Task item: In this data, count the lines in which "emoji" appears and give only that number.

Given data:

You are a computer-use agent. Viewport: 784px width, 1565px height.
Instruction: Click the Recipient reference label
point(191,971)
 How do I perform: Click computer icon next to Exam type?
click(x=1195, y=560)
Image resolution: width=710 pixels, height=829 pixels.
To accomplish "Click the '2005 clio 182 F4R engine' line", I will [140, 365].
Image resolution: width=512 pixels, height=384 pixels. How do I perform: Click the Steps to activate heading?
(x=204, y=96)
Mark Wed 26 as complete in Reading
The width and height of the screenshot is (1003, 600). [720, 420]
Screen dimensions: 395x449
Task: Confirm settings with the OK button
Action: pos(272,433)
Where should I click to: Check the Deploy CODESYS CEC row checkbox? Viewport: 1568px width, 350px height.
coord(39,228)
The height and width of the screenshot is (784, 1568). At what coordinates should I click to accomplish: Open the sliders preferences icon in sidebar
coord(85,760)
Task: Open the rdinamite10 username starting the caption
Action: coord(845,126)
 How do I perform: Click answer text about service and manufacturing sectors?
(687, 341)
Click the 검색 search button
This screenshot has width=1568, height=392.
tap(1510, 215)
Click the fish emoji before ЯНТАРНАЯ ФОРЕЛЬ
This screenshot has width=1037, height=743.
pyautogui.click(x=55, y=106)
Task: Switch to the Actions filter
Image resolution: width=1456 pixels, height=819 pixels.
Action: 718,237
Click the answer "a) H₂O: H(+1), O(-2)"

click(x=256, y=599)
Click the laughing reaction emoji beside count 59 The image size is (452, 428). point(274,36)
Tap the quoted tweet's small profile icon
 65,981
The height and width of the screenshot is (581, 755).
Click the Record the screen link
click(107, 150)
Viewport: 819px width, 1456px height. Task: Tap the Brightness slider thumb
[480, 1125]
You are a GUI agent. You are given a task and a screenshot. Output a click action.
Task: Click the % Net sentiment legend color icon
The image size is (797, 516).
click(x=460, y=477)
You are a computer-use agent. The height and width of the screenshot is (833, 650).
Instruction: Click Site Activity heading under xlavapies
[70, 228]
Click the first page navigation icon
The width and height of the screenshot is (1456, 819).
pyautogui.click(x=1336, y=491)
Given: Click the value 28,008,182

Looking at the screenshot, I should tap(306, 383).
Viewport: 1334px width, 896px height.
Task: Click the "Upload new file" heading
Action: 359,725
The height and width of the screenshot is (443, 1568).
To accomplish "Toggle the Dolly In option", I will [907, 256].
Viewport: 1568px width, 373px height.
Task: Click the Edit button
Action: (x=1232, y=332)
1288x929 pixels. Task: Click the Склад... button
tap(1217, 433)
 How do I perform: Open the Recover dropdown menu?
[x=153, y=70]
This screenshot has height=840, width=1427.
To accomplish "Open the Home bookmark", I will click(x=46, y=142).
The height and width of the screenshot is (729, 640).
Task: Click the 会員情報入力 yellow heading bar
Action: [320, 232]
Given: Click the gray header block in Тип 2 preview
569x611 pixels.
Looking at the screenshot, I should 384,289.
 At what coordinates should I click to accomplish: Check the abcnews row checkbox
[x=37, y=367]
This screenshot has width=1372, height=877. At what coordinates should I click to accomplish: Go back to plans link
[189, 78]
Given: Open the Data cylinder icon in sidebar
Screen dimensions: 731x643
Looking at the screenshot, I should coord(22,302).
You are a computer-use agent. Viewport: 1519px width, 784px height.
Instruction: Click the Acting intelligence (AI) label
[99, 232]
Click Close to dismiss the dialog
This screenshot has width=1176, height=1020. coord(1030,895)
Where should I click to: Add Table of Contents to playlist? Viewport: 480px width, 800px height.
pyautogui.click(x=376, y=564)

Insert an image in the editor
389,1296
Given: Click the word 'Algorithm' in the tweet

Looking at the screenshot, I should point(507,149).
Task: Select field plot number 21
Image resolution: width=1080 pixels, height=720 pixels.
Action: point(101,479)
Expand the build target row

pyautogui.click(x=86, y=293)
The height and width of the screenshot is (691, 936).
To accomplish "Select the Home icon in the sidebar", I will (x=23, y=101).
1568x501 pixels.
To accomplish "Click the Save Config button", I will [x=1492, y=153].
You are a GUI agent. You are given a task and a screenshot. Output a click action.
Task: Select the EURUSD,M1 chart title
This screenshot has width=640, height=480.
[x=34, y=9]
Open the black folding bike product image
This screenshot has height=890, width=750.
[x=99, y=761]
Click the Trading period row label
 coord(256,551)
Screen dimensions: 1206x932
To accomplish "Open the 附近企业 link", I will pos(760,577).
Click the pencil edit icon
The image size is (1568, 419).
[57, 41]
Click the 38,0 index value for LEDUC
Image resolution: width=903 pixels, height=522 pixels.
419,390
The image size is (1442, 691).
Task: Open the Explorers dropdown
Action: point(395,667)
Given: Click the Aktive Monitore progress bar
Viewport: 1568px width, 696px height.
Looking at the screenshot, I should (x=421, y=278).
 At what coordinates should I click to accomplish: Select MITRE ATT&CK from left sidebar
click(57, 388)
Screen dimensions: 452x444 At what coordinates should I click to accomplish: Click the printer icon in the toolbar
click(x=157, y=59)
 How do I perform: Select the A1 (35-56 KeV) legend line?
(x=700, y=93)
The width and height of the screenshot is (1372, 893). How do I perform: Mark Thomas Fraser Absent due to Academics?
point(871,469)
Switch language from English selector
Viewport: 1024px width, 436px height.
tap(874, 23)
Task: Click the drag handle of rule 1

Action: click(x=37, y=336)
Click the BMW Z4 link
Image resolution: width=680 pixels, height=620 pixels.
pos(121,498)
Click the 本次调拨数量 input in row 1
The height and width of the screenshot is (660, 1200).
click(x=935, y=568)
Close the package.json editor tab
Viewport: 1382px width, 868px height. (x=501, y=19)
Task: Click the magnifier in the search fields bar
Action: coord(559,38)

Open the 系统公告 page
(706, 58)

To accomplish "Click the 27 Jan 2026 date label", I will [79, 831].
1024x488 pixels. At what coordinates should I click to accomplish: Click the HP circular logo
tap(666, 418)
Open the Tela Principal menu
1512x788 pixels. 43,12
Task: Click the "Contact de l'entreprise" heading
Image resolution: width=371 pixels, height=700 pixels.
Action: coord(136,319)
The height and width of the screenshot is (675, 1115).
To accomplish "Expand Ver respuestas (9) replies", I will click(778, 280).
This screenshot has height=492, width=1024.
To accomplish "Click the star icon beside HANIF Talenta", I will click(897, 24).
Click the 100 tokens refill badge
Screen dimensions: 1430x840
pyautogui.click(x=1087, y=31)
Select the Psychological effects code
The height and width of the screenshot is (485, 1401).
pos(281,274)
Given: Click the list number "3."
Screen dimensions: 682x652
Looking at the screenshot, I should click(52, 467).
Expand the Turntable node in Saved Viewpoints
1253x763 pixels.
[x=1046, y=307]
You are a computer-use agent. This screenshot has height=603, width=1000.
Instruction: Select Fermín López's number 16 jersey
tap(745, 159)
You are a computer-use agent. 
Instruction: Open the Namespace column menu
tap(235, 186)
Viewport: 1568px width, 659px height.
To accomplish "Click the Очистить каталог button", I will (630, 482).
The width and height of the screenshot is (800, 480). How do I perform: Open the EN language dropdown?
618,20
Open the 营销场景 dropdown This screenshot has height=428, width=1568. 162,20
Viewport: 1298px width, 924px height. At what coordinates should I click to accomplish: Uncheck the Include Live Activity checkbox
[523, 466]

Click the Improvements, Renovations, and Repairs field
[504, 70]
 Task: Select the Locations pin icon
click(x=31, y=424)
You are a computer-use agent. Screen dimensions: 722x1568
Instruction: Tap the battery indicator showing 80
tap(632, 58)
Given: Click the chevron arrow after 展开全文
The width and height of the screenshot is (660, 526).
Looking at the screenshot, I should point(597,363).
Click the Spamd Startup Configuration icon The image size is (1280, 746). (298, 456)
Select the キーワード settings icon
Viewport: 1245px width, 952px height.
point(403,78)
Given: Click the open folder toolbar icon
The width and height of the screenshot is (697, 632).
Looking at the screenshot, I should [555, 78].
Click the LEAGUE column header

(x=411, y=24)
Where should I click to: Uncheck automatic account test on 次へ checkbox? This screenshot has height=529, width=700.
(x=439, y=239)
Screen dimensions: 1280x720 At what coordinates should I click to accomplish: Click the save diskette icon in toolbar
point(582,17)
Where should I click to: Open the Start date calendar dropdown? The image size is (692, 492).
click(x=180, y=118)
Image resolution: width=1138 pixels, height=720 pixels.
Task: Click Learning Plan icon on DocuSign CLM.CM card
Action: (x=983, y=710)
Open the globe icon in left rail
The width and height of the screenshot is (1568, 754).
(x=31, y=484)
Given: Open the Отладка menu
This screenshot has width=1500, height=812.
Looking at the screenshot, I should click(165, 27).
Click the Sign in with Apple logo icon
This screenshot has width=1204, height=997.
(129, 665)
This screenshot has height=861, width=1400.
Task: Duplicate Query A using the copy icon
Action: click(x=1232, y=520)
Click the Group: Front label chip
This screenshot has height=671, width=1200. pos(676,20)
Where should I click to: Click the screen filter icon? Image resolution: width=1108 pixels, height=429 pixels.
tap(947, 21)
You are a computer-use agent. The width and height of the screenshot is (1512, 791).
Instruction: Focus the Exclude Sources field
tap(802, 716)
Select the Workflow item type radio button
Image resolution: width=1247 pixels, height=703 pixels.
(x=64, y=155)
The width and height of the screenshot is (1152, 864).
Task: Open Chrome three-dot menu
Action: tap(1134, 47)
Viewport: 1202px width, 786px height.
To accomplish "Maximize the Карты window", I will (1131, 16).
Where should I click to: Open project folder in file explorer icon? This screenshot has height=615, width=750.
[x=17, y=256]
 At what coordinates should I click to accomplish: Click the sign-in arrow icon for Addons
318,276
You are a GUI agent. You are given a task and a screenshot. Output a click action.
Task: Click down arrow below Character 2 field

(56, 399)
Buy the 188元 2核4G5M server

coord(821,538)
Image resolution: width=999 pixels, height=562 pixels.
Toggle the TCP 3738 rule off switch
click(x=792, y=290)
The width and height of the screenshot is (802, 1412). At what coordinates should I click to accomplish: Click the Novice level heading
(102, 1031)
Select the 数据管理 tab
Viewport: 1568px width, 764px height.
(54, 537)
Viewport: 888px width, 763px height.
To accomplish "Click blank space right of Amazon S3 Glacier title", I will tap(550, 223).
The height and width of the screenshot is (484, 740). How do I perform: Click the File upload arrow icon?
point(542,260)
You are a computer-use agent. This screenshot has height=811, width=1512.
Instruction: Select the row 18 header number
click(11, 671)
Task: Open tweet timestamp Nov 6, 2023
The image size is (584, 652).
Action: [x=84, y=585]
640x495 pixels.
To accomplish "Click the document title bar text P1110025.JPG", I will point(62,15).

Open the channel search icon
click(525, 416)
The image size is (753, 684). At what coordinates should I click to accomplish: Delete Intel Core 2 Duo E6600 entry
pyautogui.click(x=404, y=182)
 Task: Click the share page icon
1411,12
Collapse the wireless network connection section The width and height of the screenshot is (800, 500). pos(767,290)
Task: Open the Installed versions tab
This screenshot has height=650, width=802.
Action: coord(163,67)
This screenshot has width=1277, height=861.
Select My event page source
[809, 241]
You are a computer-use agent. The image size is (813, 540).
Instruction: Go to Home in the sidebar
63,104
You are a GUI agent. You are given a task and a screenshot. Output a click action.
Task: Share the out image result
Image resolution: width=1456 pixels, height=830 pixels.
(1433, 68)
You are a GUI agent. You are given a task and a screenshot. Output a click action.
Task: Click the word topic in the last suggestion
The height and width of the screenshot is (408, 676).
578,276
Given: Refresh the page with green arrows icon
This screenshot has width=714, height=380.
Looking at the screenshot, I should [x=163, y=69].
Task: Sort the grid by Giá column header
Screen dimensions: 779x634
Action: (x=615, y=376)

Answer: 2